Assim, não só tiveram vários auxiliares no ministério (Act 6,2-6;11,30),  mas, para que a missão que lhes fora entregue se continuasse após a sua morte, confiaram a seus imediatos colaboradores, como em testamento, o encargo de completarem e confirmarem a obra começada por eles, recomendando-lhes que velassem por todo o rebanho, sobre o qual o Espírito Santo os restabelecera para apascentarem a Igreja de Deus (cfr. Act. 20, 28). Estabeleceram assim homens com esta finalidade e ordenaram também que após a sua morte fosse o seu ministério assumido por outros homens experimentados.

Entre os vários ministérios que na Igreja se exercem desde os primeiros tempos, consta da tradição que o principal é o daqueles que, constituídos no episcopado em sucessão ininterrupta são transmissores do múnus apostólico. E assim, como testemunha santo Ireneu, a tradição apostólica é manifestada em todo o mundo e guardada por aqueles que pelos Apóstolos foram constituídos Bispos e seus sucessores.

Portanto, os Bispos receberam, com os seus colaboradores os presbíteros e diáconos, o encargo da comunidade, presidindo em lugar de Deus ao rebanho de que são pastores como mestres da doutrina, sacerdotes do culto sagrado, ministros do governo.

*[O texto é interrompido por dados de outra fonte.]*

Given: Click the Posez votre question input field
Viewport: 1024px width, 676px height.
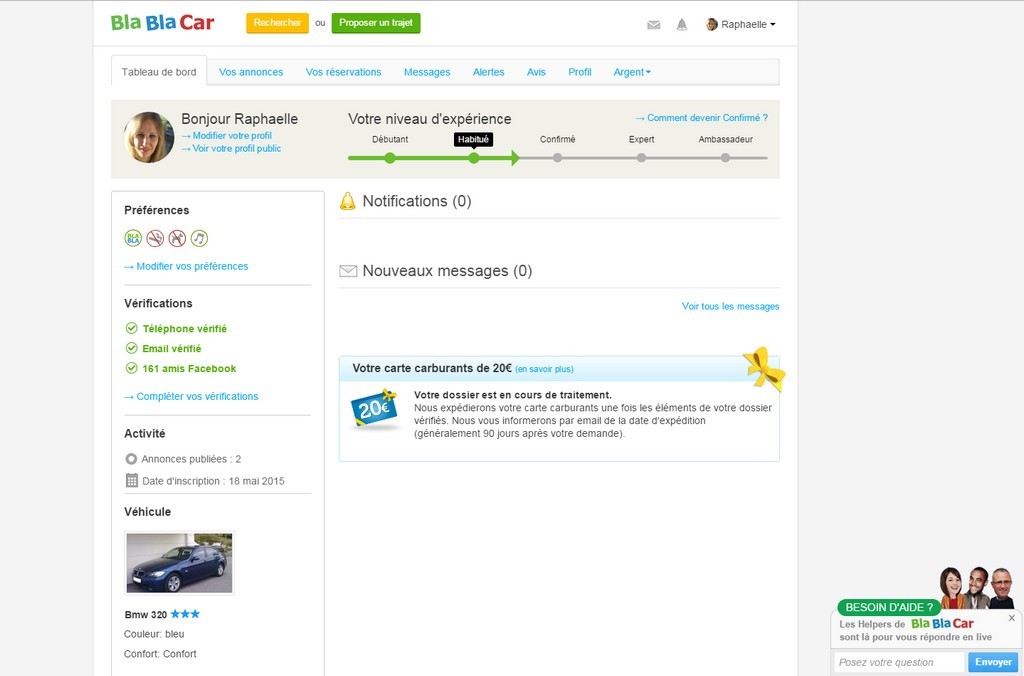Looking at the screenshot, I should [898, 662].
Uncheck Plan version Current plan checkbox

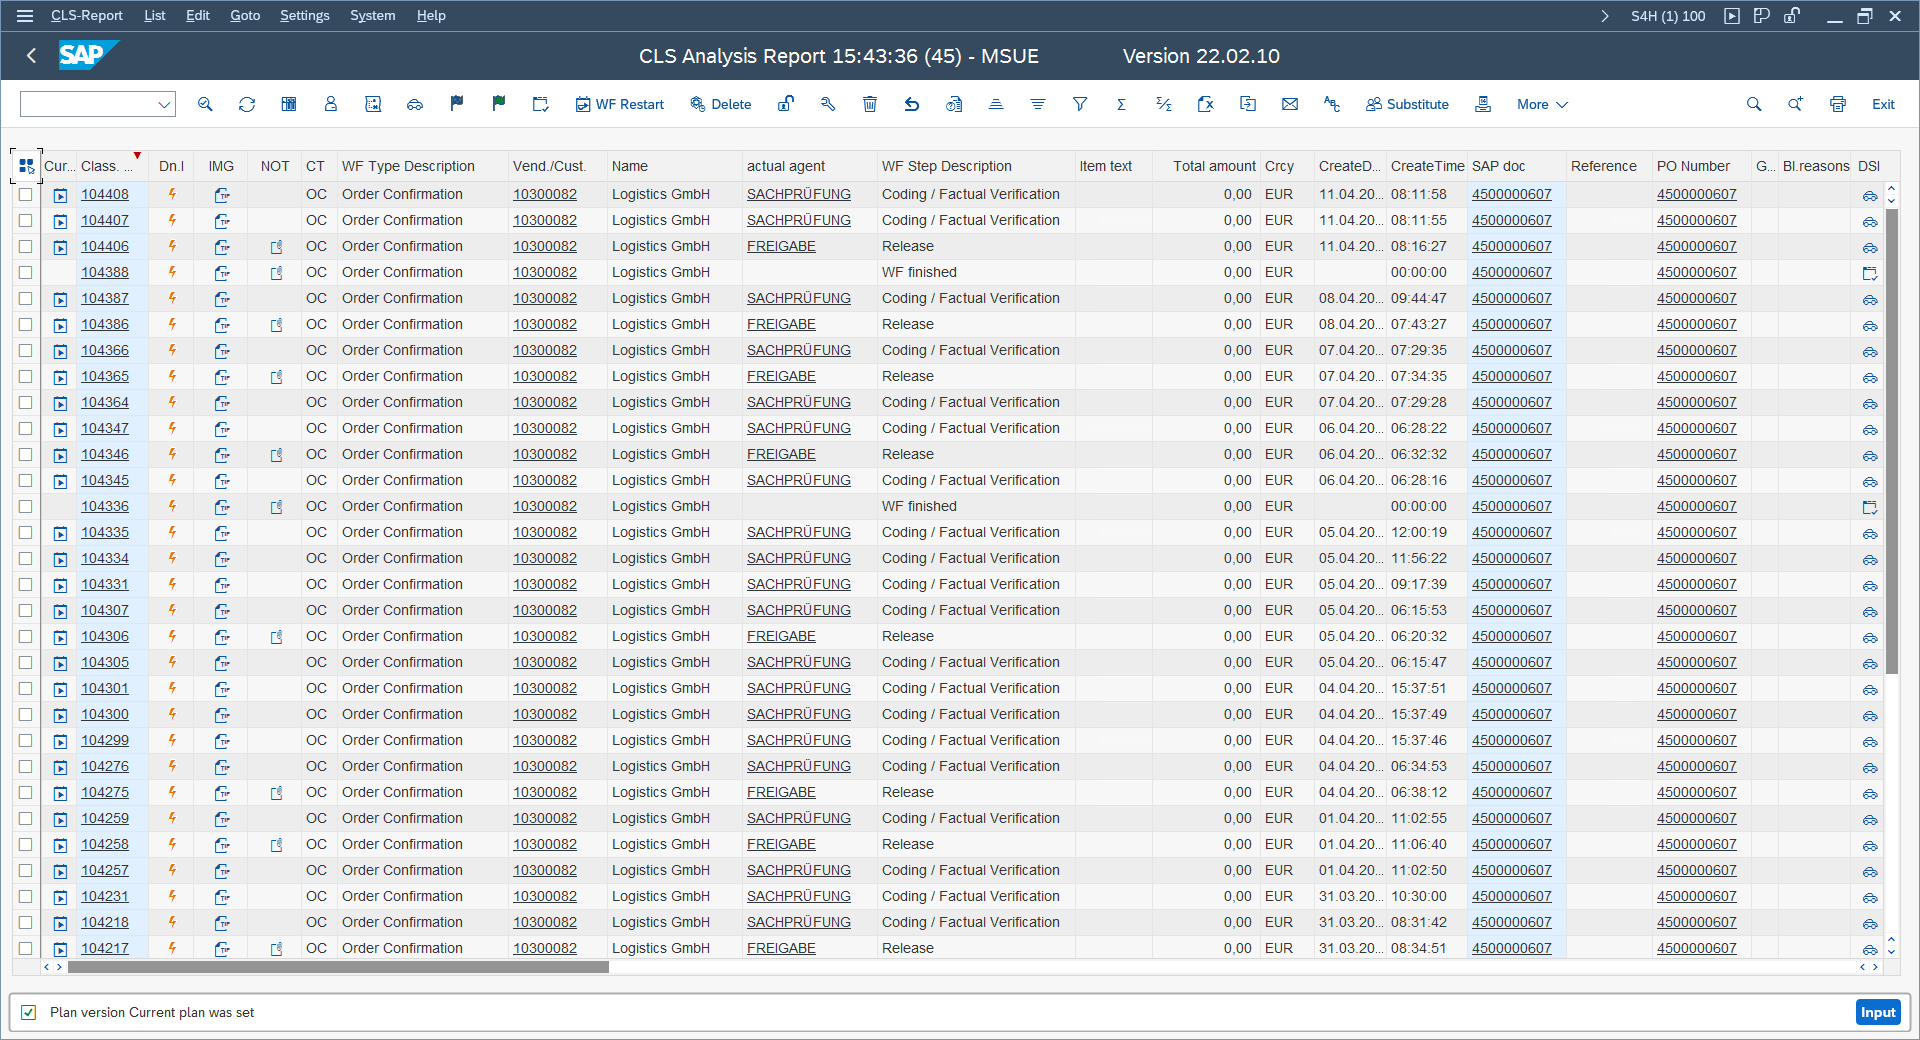click(x=29, y=1012)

E assim como permanece o múnus confiado pelo Senhor singularmente a Pedro, primeiro entre os Apóstolos, e que se devia transmitir aos seus sucessores, do mesmo modo permanece o múnus dos Apóstolos de apascentar a Igreja, o qual deve ser exercido perpetuamente pela sagrada Ordem dos Bispos. Ensina, por isso, o sagrado Concílio que, por instituição divina, os Bispos sucedem aos Apóstolos, como pastores da Igreja; quem os ouve, ouve a Cristo; quem os despreza, despreza a Cristo e Aquele que enviou Cristo (cfr. Luc. 10,16).